I want to get a job that starts after 9 if poss and finish no later than 5.30, or finishes early one day etc. for a decent wage. I feel awful about "slamming" my poor kids into f/t nursery, but looks like I haven't got a choice. The kids love the nursery we've picked and can't wait to go, but they don't understand they're going to be there all week.
It's only basic office work that I'm applying for, I don't see how they can justify the stupid hours I'd have to be there. I don't want to be in contact with the public, so I don't see why I have to be there all that time.
Am also getting looks of horror off people when I tell them I'm going to be working soon, making me feel even more cruel. Am having to justify myself to everyone and explain why I can't do p/t (doesn't pay enough).
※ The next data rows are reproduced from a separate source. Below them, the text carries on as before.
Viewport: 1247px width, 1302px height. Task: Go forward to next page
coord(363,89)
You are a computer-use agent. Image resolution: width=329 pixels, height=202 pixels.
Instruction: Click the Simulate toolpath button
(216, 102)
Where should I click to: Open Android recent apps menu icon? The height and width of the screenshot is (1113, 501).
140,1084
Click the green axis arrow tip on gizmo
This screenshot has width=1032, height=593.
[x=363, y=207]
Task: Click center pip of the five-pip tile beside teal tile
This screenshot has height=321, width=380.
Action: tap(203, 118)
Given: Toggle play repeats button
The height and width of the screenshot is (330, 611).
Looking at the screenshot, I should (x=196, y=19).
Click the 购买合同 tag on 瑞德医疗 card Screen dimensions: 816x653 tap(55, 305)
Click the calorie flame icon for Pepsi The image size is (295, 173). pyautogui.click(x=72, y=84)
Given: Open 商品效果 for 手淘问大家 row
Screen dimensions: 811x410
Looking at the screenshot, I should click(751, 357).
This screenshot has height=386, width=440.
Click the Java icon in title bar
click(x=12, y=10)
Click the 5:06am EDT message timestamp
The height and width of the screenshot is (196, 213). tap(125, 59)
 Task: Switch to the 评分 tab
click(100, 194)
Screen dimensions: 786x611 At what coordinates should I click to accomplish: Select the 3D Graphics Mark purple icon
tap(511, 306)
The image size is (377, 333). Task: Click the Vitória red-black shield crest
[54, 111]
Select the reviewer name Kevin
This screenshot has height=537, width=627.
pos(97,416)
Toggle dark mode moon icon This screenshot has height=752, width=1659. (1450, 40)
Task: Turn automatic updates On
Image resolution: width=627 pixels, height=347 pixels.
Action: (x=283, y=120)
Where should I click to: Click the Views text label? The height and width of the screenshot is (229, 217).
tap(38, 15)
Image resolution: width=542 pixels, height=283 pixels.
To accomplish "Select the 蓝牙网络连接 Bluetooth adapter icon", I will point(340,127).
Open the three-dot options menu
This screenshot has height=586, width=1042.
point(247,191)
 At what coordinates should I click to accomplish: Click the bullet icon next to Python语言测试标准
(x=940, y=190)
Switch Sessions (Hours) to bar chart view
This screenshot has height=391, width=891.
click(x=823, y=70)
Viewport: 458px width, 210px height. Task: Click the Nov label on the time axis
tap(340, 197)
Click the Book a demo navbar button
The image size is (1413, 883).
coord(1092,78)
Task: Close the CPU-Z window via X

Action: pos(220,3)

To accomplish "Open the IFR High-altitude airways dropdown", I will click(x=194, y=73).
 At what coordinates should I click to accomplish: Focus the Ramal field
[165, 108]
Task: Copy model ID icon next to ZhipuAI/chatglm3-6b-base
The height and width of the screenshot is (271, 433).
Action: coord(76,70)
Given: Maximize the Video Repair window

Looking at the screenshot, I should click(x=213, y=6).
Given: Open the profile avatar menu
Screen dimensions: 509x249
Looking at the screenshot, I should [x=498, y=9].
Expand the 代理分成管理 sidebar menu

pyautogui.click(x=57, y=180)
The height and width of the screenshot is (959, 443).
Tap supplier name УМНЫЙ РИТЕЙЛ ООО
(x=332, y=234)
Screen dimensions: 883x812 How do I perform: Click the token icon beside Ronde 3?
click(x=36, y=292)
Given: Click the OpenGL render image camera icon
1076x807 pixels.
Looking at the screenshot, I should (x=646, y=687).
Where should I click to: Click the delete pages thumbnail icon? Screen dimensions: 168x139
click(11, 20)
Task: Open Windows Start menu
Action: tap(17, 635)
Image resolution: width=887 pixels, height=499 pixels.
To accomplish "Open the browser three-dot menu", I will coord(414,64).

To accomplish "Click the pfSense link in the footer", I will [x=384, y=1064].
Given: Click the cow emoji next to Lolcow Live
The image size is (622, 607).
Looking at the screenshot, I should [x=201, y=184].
I need a job quick as we're really broke, but I've only got one interview with a "real" company so far (next week), and not even getting replies from most places - agency or companies.
DP says I can't do anything about it legally as again, it's all verbal and they're entitled to ask for people who are currently working or who have transport etc.
It feels like no one wants me only as a "back up" to interview if they can't find anyone else willing to work for peanuts.
Certain agencies have come out with crap like yeah, we'll get you a job - work nights/weekends/20 miles away/loads less money than I specified I needed - oh sorry, if you can't do that, can't help you.
It's not as if I'm being fussy - there are about 200 employers in walking distance of my house, all doing different things - there's loads of jobs - just "better people" applying apparently. I have registered with all the agencies, done the jobcentre/papers etc, sent cv's off asking for work.
I am trying to stay positive, but it's getting to me now. I'm angry about this, but it's starting to upset me - I don't want to believe I'm unemployable and crap.
Everyone I know who works went back p/t after about 6 mths maternity leave, so have no one to compare notes with.
I read the eve article mentioned on another thread, so I know it happens to other women, and I'm feeling sorry for myself, but any thoughts on all this would be appreciated.
Anyone who thinks I am wallowing in "woe is me", or has got round these problems, please give me some smart arse comments for them, that I can use, or suggest something to "buck myself up", or something so I don't feel crap when dealing with these people.